Tuesday, 13 May 2014
You are what you sleep
Margaret Thatcher was once famous for promoting the adage that she could thrive and work effectively on only a few hours sleep per night.
And, though there are exceptions to every rule, for the large majority of us it is not the same - we ignore sleep at our peril.
A report today for the BBC's ‘Day of the Body Clock’ asserts that society has become ‘supremely arrogant’ in ignoring the importance of sleep.
Leading researchers from Oxford, Cambridge, Harvard, Manchester and Surrey universities have warned that cutting back on sleep is leading to serious health problems.
Scientists have warned that our modern life and 24 hour society mean many people are now ‘living against’ their body clocks with damaging consequences for health and well-being.
We all know that lack of regular sleep can affect our mood, vitality and energy levels. But cancer, heart disease, type-2 diabetes, infections and obesity have also all been linked to reduced sleep.
Prof Russell Foster, from the University of Oxford, told the BBC that people are now getting on average between one and two hours less sleep a night than 60 years ago.
"We are the supremely arrogant species because we feel we can ignore the fact that we have evolved under a light-dark cycle,” he said.
“What we do as a species, perhaps uniquely, is override the clock. And long-term acting against the clock can lead to serious health problems.”
Regular readers of ‘The Lighthouse Keeper’ will know that the natural rhythms of life, and of light and darkness, have been discussed at frequent intervals.

Stored data:

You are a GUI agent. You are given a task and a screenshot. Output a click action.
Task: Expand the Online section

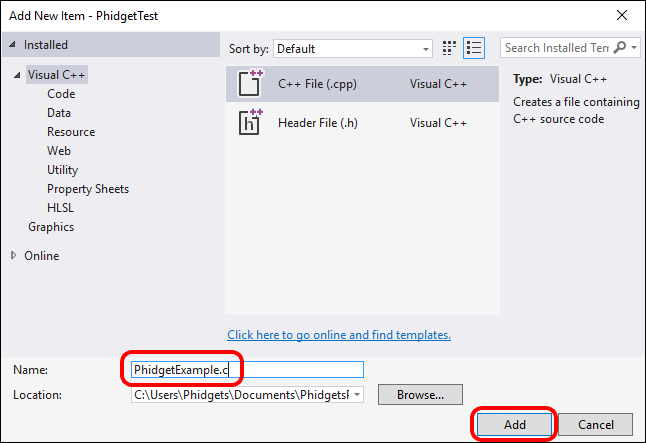[13, 255]
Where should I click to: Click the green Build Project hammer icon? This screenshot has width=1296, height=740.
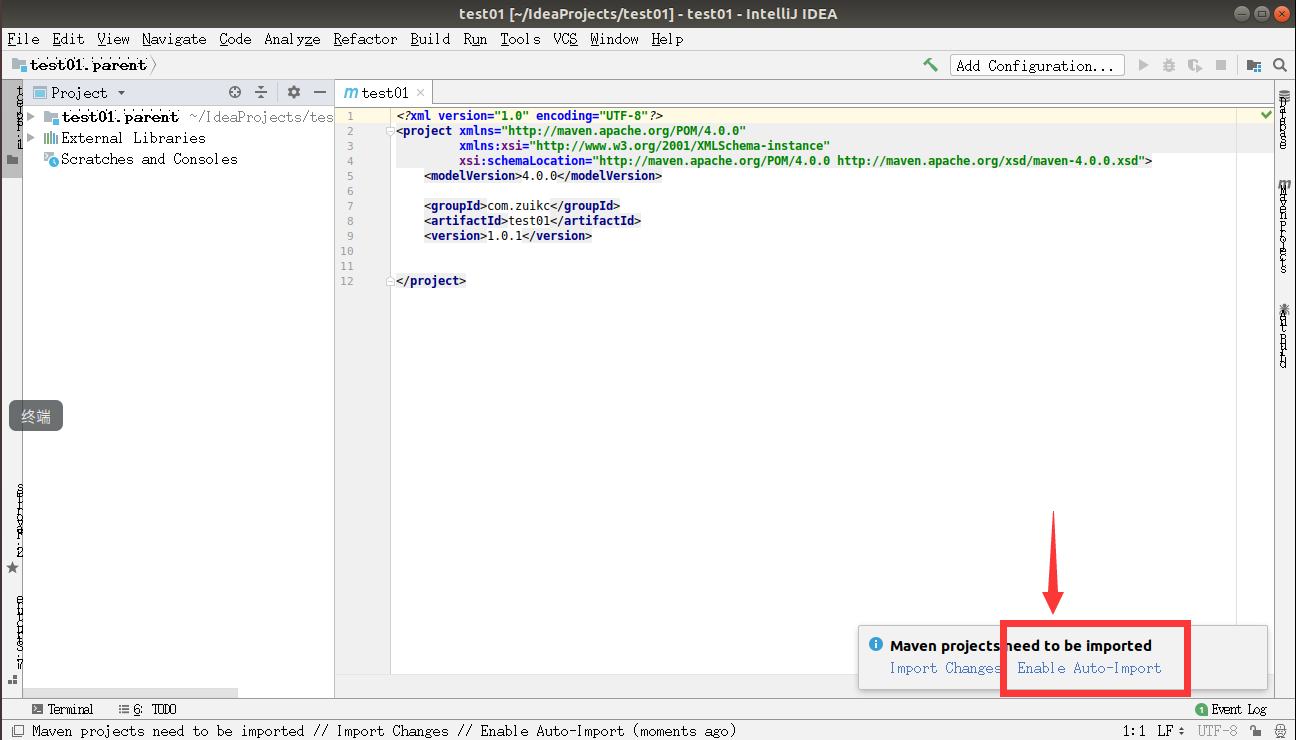(930, 65)
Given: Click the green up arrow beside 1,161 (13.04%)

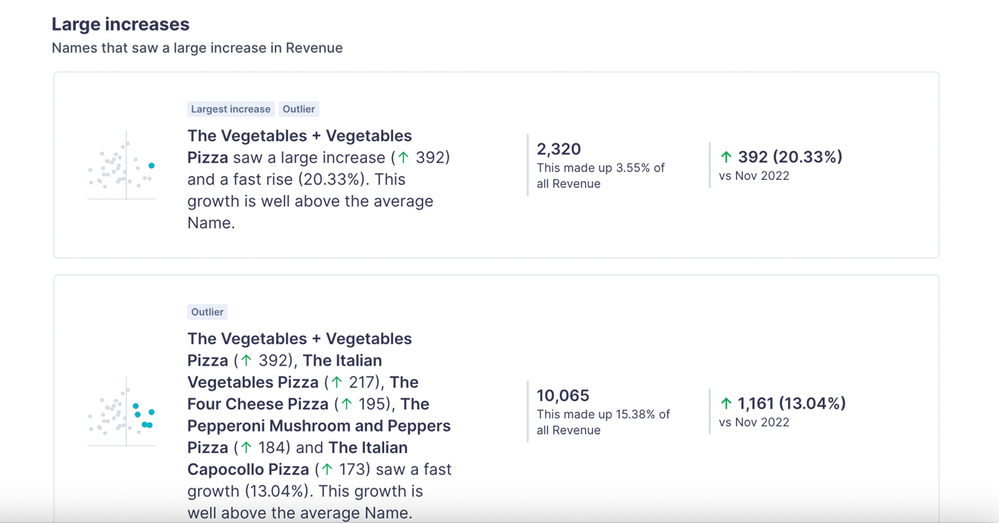Looking at the screenshot, I should coord(726,404).
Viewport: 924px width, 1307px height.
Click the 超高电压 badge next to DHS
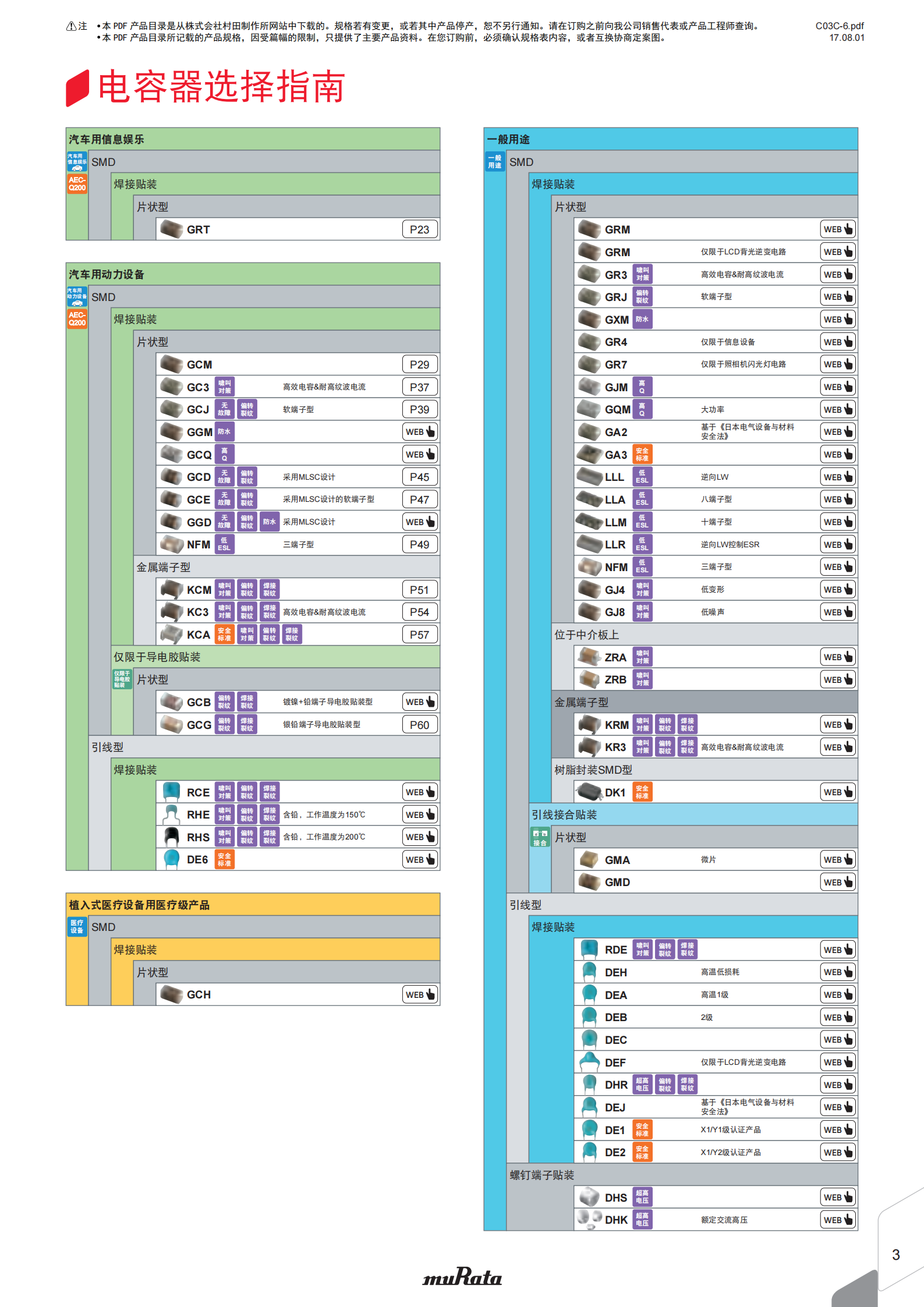(642, 1197)
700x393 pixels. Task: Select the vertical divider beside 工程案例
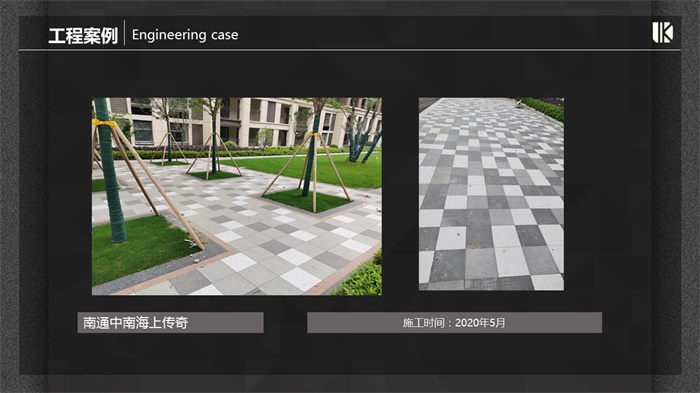[125, 33]
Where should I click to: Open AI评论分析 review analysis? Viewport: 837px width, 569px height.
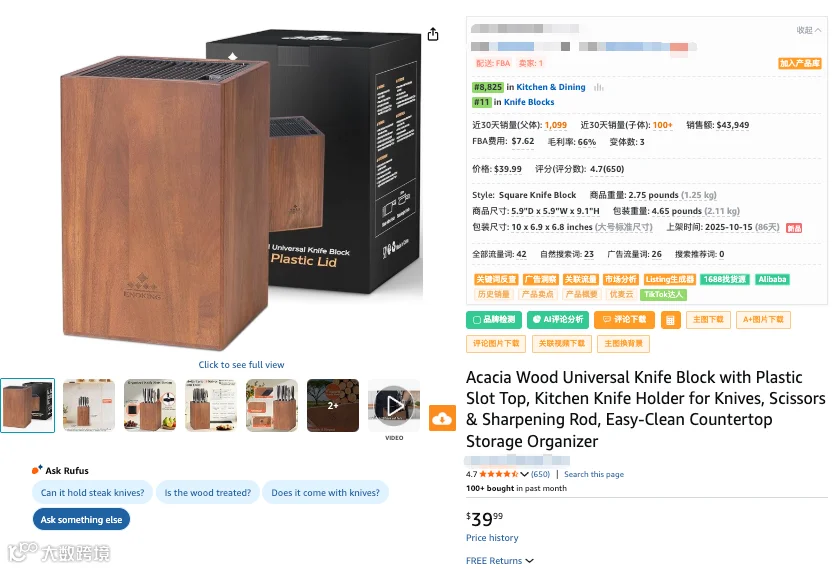point(558,320)
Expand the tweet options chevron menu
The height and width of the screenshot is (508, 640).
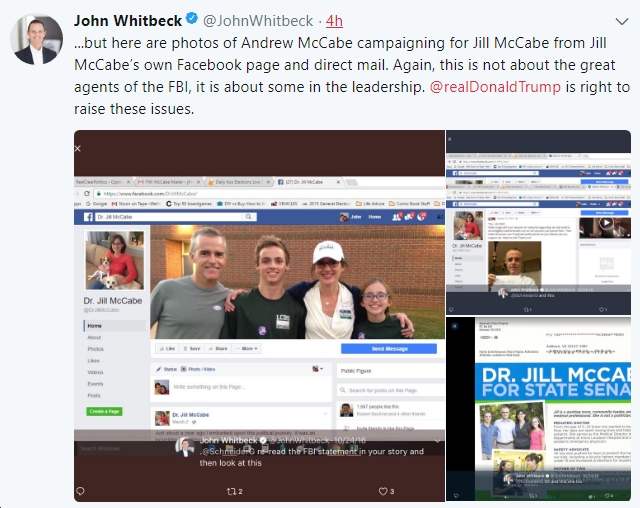622,21
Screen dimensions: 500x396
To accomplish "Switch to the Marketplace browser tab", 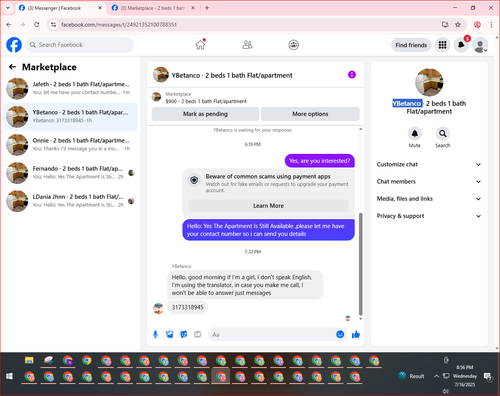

◆ Apply what you read ◆
a) In the sleep article, how much less sleep per night do people now get on average compared with 60 years ago?
b) Reproduce the sleep article from "Scientists have warned" to "60 years ago.".

◆ Per-task outputs ◆
a) Between one and two hours less.

b)
Scientists have warned that our modern life and 24 hour society mean many people are now ‘living against’ their body clocks with damaging consequences for health and well-being.
We all know that lack of regular sleep can affect our mood, vitality and energy levels. But cancer, heart disease, type-2 diabetes, infections and obesity have also all been linked to reduced sleep.
Prof Russell Foster, from the University of Oxford, told the BBC that people are now getting on average between one and two hours less sleep a night than 60 years ago.